Below are the records; give again exactly the line with "Cookie Policy (176, 886)", the line with "#étkezőszék (886, 809)", and each line that lies between them, and nothing besides.

[Collected data]
******************************

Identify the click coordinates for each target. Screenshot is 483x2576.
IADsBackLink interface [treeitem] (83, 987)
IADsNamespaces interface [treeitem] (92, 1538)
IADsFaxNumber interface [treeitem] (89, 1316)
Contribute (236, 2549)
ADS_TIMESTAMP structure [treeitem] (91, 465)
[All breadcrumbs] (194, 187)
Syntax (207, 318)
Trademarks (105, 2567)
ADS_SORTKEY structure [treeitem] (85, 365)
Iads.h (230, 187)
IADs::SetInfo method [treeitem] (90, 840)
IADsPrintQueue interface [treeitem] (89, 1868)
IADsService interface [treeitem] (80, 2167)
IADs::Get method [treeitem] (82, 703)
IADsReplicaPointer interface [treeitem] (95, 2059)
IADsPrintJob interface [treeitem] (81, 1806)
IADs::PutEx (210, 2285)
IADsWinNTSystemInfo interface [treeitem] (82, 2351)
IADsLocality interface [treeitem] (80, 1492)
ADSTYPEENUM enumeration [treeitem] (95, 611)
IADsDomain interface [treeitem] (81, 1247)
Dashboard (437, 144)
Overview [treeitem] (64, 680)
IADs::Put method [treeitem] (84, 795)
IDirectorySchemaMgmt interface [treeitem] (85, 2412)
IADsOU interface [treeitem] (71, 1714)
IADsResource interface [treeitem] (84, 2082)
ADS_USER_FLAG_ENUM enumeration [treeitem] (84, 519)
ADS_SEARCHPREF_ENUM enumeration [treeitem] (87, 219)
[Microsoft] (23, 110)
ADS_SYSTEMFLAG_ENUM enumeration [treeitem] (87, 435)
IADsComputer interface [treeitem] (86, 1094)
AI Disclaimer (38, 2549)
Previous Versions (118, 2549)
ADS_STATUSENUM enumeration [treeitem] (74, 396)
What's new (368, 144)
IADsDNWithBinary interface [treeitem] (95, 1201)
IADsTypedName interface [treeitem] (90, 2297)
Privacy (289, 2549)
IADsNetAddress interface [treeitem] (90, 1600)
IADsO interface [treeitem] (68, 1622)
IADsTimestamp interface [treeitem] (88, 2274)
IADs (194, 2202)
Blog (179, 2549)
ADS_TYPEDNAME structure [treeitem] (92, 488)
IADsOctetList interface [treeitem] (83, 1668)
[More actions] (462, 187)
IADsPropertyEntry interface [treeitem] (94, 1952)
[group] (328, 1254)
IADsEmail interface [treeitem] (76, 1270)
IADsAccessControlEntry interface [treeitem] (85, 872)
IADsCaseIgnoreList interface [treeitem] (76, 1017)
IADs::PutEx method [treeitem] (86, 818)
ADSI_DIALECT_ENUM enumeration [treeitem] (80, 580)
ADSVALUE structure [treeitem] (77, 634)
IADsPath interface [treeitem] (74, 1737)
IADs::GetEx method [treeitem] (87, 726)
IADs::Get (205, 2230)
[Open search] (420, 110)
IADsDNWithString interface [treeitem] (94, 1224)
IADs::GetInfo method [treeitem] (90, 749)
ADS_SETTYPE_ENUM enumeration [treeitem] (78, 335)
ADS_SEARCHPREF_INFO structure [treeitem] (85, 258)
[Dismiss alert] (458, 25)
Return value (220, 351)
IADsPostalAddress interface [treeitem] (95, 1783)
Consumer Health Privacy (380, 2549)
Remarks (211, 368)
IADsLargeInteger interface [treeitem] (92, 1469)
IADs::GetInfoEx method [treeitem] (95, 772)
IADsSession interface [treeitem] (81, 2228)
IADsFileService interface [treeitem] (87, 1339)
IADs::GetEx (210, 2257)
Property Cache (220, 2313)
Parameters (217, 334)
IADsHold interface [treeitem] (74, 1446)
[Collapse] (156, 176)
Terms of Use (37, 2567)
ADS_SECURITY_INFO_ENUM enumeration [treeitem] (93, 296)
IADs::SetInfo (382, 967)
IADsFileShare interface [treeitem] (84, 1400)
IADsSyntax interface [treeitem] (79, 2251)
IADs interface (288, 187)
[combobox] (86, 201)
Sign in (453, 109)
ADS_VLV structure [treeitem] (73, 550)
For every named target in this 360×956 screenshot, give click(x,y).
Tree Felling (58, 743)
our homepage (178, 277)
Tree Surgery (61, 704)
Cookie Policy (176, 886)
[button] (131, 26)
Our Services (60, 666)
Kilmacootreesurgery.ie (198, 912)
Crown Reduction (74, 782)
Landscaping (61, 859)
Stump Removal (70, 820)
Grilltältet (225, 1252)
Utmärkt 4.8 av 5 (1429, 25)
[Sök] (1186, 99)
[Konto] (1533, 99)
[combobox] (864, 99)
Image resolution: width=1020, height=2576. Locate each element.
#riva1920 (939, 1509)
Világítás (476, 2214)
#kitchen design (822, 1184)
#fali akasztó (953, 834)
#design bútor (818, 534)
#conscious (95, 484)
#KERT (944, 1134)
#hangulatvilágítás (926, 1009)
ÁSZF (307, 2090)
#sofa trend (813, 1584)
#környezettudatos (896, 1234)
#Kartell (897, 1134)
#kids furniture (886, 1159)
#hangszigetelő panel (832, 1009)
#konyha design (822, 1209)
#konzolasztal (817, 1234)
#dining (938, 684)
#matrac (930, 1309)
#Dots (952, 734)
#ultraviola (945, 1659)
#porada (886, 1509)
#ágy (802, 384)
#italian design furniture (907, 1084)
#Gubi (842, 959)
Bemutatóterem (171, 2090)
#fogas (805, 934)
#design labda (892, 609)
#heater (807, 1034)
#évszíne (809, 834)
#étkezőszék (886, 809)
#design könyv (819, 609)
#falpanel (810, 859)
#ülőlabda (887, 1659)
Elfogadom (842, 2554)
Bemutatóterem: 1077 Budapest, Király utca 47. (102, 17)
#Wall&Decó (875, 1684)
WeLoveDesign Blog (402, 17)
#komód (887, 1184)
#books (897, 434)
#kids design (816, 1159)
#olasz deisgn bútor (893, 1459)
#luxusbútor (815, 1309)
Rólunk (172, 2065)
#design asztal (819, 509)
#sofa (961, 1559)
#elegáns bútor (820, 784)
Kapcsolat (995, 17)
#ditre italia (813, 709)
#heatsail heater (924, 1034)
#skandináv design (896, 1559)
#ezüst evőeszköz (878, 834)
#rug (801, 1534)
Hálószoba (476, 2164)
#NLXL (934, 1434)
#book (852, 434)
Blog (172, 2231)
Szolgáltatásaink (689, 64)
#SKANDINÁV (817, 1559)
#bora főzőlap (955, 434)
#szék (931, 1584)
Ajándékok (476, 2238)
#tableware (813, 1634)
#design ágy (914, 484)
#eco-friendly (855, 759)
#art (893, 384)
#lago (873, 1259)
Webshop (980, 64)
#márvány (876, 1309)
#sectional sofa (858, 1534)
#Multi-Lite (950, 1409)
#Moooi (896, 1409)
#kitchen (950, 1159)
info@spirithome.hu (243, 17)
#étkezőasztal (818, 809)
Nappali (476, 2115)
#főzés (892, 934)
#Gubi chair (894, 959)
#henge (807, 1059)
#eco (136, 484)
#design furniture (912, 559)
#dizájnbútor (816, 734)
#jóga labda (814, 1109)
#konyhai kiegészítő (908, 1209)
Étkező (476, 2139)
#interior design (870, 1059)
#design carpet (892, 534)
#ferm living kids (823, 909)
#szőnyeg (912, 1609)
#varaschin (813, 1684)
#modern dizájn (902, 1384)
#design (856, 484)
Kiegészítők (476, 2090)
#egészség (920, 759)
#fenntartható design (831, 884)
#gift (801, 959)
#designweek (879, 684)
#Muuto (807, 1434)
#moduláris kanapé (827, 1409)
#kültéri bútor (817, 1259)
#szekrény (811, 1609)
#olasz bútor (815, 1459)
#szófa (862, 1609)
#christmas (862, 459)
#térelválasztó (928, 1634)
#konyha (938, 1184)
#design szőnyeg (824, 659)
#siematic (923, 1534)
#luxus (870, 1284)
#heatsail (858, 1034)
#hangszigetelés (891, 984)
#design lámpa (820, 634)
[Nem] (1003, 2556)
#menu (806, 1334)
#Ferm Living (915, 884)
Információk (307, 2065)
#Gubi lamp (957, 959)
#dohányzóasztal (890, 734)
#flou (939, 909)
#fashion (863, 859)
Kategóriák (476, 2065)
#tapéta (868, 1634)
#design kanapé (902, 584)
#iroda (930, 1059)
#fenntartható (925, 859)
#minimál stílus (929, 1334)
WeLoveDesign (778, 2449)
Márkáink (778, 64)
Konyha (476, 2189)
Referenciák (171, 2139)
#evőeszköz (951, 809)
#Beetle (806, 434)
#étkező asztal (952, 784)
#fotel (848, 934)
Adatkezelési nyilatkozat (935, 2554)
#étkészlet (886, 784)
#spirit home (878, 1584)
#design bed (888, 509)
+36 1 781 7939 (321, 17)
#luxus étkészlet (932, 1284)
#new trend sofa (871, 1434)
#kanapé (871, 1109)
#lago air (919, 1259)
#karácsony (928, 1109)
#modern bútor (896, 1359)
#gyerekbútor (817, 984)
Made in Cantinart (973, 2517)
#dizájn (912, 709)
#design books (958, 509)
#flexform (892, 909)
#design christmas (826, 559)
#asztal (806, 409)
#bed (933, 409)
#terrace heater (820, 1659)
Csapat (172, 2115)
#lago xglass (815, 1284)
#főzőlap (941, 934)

******************************

Task result:
Cookie Policy (176, 886)
[button] (131, 26)
Our Services (60, 666)
Kilmacootreesurgery.ie (198, 912)
Crown Reduction (74, 782)
Landscaping (61, 859)
Stump Removal (70, 820)
Grilltältet (225, 1252)
Utmärkt 4.8 av 5 (1429, 25)
[Sök] (1186, 99)
[Konto] (1533, 99)
[combobox] (864, 99)
Image resolution: width=1020, height=2576. Locate each element.
#riva1920 (939, 1509)
Világítás (476, 2214)
#kitchen design (822, 1184)
#fali akasztó (953, 834)
#design bútor (818, 534)
#conscious (95, 484)
#KERT (944, 1134)
#hangulatvilágítás (926, 1009)
ÁSZF (307, 2090)
#sofa trend (813, 1584)
#környezettudatos (896, 1234)
#Kartell (897, 1134)
#kids furniture (886, 1159)
#hangszigetelő panel (832, 1009)
#konyha design (822, 1209)
#konzolasztal (817, 1234)
#dining (938, 684)
#matrac (930, 1309)
#Dots (952, 734)
#ultraviola (945, 1659)
#porada (886, 1509)
#ágy (802, 384)
#italian design furniture (907, 1084)
#Gubi (842, 959)
Bemutatóterem (171, 2090)
#fogas (805, 934)
#design labda (892, 609)
#heater (807, 1034)
#évszíne (809, 834)
#étkezőszék (886, 809)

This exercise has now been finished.